The UAE’s Ministry of Finance (MoF), in collaboration with the Central Bank of the UAE (CBUAE), has completed the successful June 2025 auction of Islamic Treasury Sukuk (T-Sukuk), denominated in UAE dirhams and valued at AED1.1 billion. This auction is part of the 2025 T-Sukuk issuance programme published on the MoF’s official portal.
Oversubscribed 5.6 Times Amid Strong Market Confidence
The auction drew significant interest from eight primary dealers, covering two tranches set to mature in May 2027 and August 2028. Collectively, the bids received totalled AED6.21 billion, demonstrating a 5.6x oversubscription rate. This level of demand highlights the strong investor confidence in the UAE’s credit standing and its robust Islamic finance framework.
Yields Remain Competitive Against Global Benchmarks
The auction results reflected market-driven pricing:
- Yield to Maturity (YTM) for the May 2027 tranche: 3.88%
- YTM for the August 2028 tranche: 3.83%
Both tranches recorded a tight spread of 2 basis points over comparable US Treasuries, indicating strong pricing performance and efficient market execution.
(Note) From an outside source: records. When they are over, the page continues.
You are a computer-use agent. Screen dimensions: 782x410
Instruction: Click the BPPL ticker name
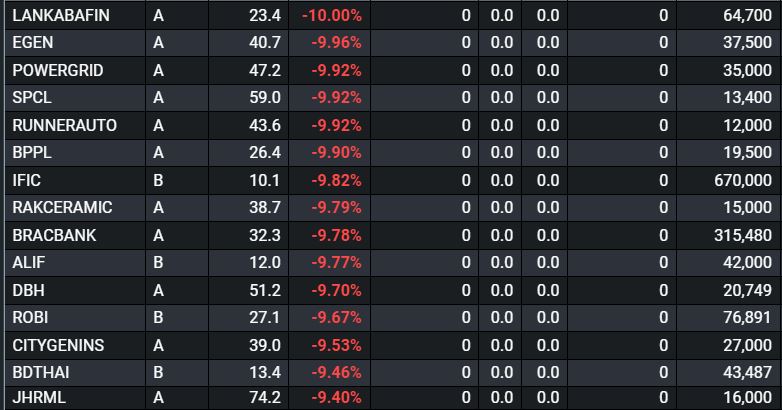tap(33, 153)
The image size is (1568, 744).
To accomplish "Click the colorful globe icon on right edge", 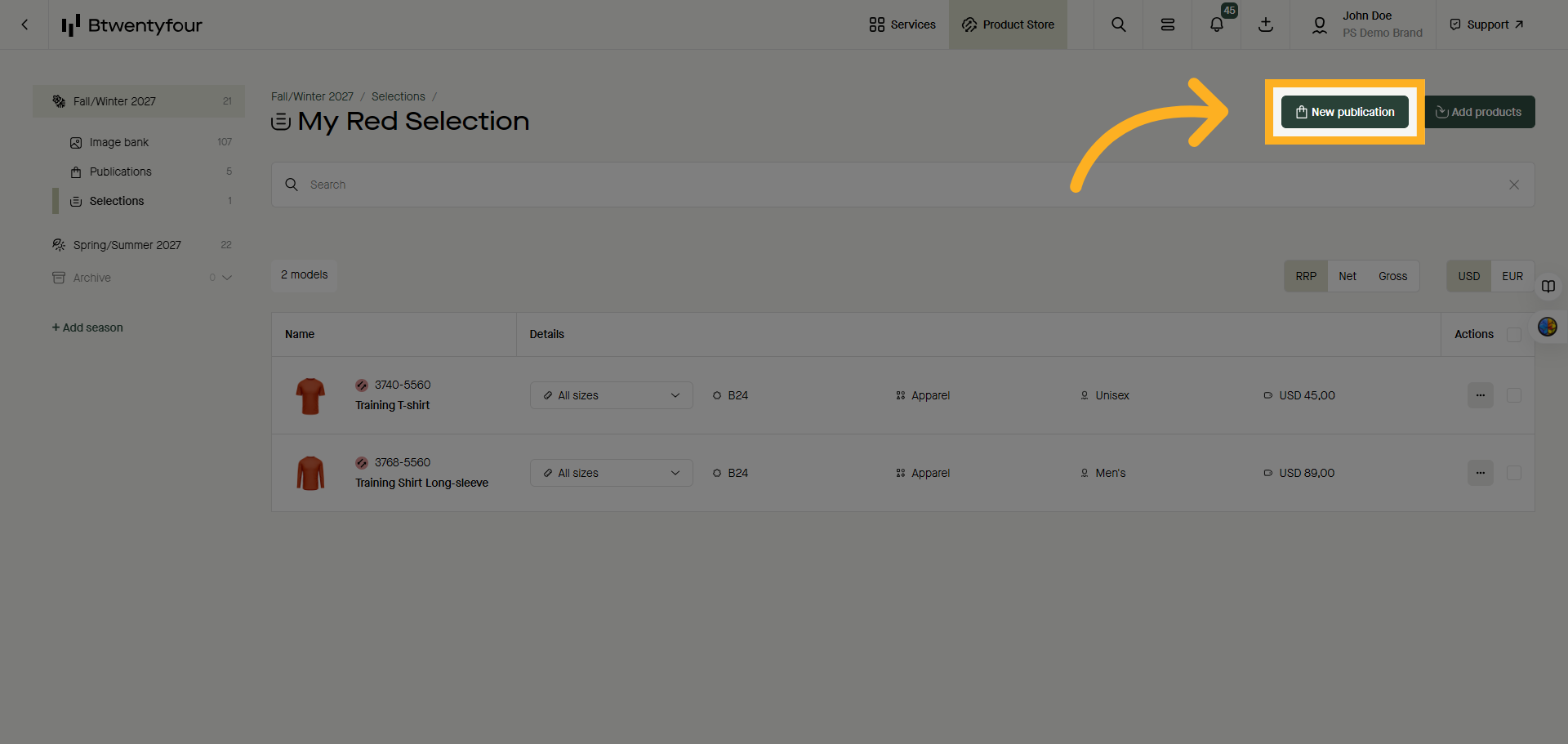I will [x=1547, y=327].
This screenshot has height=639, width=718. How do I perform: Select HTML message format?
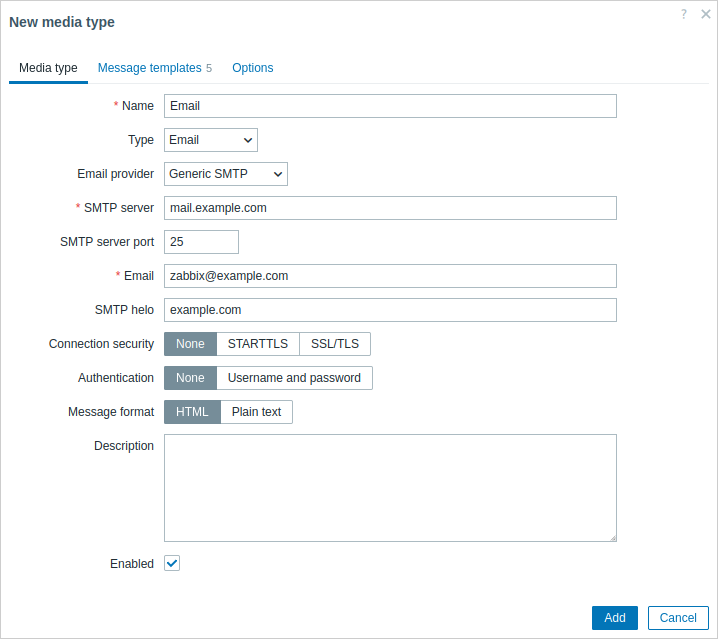192,412
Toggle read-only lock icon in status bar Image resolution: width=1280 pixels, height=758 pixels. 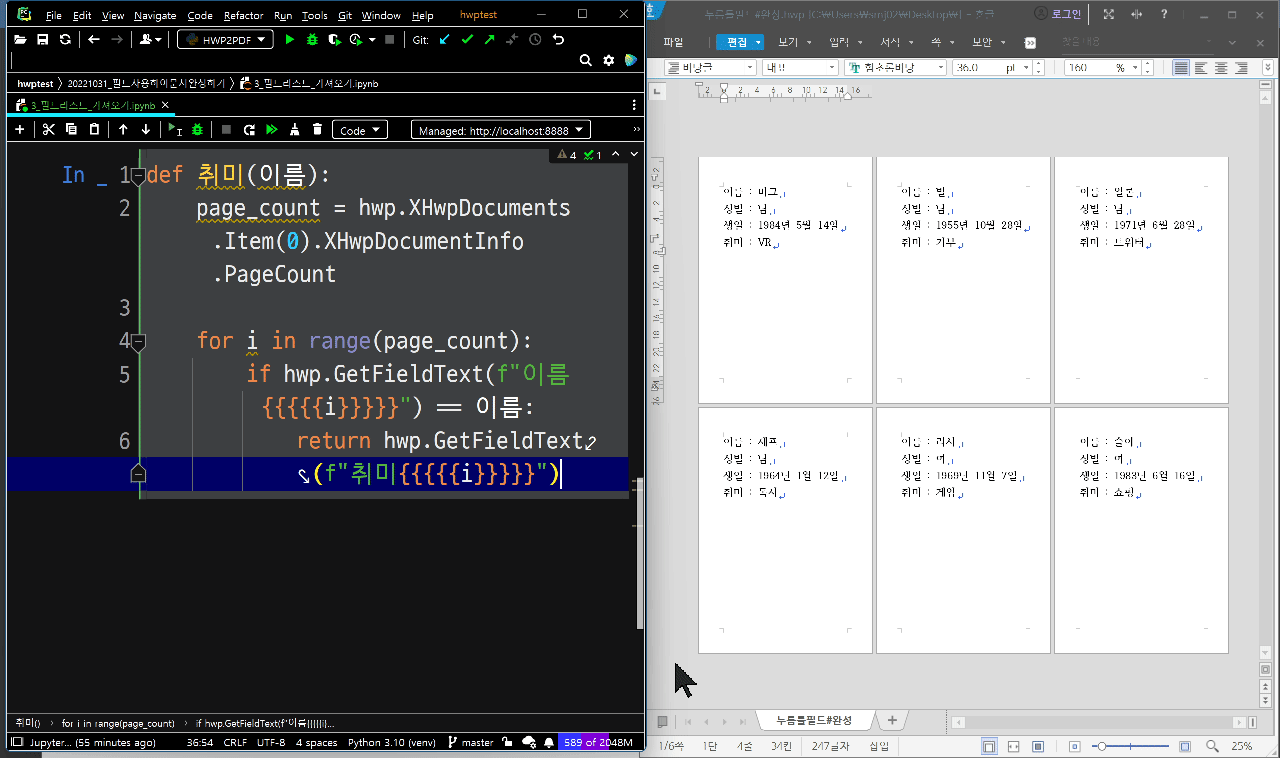click(x=507, y=743)
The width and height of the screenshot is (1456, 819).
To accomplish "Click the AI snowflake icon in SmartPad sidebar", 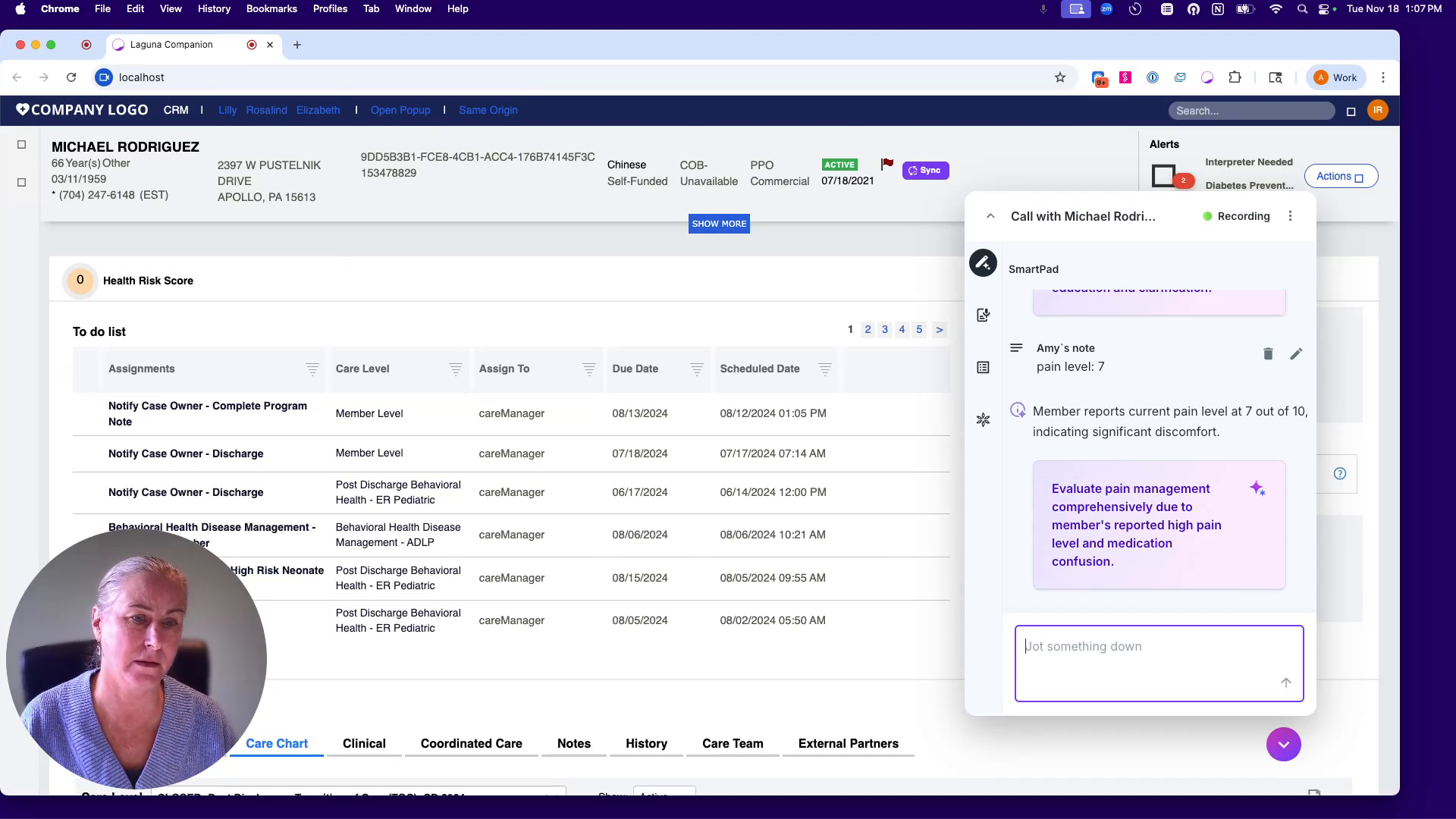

Strategic Role in Developing the Local Debt Market
The T-Sukuk programme plays a key role in:
- Supporting the dirham-denominated yield curve
- Offering secure Sharia-compliant instruments to a diverse investor base
- Strengthening the UAE’s local debt capital market
- Contributing to long-term economic growth and financial sustainability
This successful auction underscores the UAE’s commitment to developing its Islamic financial ecosystem and enhancing its position as a global hub for Sharia-compliant investment tools.